(Beginning of Data for processing)

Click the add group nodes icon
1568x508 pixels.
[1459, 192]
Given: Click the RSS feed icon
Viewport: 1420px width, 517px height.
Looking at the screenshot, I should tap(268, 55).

(End of Data for processing)

What you have to do - Only the lines from the one containing "Given: Click the RSS feed icon" through the final line above should be duplicated, exactly as they stand.

Exercise result -
Given: Click the RSS feed icon
Viewport: 1420px width, 517px height.
Looking at the screenshot, I should tap(268, 55).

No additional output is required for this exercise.